About Sunday 12 April 1663

Michael Sheehan  •  Link

Where I'm from (Limerick ,Ireland) the word was in common usage when I was a boy and it meant to give money,usually a coin, to somebody to give them good luck. If you were to give a girl or woman a new purse for example then you had to "hansel" it with a coin inside. Children were also "hanselled" at significant times (on their birth, first communion, etc.) by friends ,family or neighbours by giving them coins.
The word is commonly thought to come from Middle English by way of the Old Norse word "Handsal" referring to a legal transfer, such as a transfer of land.
Interestingly, in Limerick, until fairly recently there was an area called Park which was almost exclusively given over to the production of vegetables on small plots or allotments by a coterie of families that had been associated with the area since quite ancient times.
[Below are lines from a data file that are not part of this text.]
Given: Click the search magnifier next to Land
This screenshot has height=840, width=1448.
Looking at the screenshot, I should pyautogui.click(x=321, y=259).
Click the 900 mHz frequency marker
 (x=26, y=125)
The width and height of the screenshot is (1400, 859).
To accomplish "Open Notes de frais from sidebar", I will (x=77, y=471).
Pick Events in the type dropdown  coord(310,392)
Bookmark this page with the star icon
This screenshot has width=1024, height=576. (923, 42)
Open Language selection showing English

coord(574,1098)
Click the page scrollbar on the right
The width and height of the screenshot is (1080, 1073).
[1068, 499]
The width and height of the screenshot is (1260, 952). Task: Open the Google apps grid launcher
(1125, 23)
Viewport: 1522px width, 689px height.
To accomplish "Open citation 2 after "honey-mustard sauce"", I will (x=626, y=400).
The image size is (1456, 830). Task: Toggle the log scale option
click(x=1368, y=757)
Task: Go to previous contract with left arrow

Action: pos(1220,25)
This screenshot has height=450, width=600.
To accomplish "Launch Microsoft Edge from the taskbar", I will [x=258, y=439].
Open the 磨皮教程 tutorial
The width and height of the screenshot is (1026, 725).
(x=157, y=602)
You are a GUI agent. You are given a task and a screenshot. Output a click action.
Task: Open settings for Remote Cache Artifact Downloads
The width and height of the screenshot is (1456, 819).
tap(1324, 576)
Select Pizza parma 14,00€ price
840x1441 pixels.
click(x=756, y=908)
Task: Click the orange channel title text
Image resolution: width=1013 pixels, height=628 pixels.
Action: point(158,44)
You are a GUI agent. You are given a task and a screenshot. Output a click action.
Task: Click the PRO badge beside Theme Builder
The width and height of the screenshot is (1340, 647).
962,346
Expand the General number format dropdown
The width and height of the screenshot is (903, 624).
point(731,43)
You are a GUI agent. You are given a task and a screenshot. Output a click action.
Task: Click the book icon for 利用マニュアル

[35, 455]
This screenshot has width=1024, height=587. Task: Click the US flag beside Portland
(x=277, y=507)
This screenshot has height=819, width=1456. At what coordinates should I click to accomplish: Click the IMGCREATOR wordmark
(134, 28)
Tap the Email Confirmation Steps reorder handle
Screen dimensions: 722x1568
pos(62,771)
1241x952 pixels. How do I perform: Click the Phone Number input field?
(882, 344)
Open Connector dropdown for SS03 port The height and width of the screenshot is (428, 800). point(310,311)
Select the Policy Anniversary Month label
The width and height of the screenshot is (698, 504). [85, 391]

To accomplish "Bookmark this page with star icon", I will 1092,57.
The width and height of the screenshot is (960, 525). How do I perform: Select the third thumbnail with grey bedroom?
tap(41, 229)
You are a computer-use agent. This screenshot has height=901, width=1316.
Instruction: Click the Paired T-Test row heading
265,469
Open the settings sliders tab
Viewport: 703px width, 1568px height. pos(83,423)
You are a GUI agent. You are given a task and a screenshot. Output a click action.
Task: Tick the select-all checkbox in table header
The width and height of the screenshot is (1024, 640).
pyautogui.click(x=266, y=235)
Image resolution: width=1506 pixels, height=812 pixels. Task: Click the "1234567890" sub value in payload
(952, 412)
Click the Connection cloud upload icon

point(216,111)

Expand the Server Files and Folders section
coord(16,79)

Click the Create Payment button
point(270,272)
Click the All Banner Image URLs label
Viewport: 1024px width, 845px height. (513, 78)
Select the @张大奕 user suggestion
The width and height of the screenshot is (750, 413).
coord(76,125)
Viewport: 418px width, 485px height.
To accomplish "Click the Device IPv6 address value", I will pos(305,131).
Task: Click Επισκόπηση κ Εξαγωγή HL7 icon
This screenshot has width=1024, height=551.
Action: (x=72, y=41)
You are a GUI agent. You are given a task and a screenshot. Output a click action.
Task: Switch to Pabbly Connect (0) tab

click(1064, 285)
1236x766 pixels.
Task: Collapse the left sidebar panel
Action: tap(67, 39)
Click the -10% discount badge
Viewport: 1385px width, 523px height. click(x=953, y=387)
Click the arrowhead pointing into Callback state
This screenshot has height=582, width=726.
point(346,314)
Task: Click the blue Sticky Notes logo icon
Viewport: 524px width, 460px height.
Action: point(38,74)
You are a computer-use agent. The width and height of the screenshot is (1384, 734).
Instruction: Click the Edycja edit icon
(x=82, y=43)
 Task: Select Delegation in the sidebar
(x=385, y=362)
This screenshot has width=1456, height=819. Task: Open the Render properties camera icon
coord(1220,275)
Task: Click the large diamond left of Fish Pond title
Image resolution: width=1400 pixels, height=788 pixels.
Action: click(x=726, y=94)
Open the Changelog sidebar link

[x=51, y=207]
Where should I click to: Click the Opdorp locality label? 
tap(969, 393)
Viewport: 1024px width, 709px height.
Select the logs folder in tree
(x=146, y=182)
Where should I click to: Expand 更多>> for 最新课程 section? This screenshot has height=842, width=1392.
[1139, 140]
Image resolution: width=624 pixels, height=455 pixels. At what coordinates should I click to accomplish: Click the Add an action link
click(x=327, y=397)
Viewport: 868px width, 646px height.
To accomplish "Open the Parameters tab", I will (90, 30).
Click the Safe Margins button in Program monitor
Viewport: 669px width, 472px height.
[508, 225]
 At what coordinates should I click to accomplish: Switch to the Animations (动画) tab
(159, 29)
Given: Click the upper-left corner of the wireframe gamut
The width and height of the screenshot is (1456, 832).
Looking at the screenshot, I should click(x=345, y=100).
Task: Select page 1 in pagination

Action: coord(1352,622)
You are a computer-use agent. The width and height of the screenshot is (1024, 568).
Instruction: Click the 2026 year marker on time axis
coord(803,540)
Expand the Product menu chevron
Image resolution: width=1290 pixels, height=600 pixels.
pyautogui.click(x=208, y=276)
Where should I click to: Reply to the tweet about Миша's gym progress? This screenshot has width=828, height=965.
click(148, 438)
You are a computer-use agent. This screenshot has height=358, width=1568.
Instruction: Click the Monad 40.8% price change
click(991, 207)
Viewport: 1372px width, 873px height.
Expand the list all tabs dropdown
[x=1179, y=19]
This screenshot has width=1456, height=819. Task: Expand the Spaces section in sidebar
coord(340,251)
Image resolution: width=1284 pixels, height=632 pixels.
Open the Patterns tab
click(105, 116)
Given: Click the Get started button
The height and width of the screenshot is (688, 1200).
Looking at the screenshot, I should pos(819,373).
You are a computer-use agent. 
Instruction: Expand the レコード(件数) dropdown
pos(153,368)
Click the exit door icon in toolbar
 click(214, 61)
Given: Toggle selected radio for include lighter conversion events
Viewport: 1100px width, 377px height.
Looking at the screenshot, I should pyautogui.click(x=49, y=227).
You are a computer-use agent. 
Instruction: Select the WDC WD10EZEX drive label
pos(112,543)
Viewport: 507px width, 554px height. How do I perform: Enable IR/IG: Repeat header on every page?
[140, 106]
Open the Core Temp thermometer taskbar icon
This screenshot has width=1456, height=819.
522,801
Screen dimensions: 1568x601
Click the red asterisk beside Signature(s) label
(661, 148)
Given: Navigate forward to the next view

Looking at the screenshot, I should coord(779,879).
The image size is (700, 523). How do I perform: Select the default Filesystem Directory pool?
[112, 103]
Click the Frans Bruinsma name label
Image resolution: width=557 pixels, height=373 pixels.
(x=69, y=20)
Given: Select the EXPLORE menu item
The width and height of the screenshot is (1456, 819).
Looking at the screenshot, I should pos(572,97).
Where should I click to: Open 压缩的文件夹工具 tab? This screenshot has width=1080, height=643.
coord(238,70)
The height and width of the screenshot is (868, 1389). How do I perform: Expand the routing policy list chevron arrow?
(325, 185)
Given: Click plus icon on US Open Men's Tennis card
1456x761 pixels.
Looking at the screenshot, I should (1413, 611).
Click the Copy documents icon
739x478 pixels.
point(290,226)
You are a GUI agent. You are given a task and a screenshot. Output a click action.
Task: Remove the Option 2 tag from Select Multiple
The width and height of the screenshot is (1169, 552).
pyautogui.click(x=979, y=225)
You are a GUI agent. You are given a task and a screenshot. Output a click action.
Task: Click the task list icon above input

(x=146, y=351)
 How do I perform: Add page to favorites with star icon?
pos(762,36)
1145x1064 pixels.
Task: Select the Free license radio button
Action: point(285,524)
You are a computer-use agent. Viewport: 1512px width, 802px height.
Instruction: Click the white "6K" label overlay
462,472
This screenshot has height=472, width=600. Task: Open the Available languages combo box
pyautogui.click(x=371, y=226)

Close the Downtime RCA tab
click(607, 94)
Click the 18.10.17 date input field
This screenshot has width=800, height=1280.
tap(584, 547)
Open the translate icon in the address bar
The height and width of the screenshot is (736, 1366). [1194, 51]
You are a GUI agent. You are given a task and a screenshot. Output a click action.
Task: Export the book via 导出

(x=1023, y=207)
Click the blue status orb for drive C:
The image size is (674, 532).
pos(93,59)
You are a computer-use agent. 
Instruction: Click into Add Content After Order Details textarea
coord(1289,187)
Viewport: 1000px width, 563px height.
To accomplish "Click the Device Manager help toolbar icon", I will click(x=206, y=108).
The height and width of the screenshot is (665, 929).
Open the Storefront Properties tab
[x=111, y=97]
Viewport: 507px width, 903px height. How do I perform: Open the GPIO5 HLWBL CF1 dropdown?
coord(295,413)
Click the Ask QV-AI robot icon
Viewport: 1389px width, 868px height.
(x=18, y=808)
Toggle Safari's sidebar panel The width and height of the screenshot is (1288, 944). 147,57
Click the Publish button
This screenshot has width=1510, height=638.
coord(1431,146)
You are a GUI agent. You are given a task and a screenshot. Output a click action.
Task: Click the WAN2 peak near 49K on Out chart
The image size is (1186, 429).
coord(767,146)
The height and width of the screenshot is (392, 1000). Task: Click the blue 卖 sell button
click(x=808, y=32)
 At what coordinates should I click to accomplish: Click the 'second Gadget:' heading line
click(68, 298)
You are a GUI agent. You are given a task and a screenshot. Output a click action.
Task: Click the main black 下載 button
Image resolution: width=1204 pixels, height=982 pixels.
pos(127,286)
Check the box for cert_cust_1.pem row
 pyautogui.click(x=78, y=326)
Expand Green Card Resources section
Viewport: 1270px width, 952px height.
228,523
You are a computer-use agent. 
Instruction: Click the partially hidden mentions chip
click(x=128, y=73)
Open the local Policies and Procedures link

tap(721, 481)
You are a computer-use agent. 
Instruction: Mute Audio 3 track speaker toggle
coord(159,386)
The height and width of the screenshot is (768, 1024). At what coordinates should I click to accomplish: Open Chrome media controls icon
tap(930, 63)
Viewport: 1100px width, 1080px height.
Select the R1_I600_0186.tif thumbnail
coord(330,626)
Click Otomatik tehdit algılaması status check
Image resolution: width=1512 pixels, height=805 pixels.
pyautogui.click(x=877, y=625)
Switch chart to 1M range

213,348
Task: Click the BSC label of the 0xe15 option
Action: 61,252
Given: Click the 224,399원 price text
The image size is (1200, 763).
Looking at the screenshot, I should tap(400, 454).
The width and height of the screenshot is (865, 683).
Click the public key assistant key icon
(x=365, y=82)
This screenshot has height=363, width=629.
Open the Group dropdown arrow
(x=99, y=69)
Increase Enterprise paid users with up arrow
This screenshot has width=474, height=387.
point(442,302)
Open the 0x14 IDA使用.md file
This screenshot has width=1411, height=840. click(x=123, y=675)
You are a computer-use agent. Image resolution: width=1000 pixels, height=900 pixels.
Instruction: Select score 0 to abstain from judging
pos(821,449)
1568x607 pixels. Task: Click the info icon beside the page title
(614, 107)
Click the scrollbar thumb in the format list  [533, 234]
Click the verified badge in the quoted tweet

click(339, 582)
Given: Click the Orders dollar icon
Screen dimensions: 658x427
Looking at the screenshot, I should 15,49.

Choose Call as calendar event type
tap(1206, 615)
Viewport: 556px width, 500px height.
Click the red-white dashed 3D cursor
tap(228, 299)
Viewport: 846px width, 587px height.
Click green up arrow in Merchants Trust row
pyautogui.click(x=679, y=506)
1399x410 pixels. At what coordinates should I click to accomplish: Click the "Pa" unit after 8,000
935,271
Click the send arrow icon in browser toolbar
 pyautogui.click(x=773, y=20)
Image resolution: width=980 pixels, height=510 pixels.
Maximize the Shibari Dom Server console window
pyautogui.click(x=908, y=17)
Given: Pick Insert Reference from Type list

Local legend had it that these small market gardening families had descended from the Vikings who had once conquered large parts of Ireland, including Limerick. The men that worked these plots were referred to locally as the "Park Danes". They also had a peculiar way of marking out their plots of land with the use of a single stone known as a bound-stone instead of the much more common and traditional use of stone walls or ditches favoured throughout Ireland. This single stone practice some believe is connected to similar practices of demarcation in Denmark.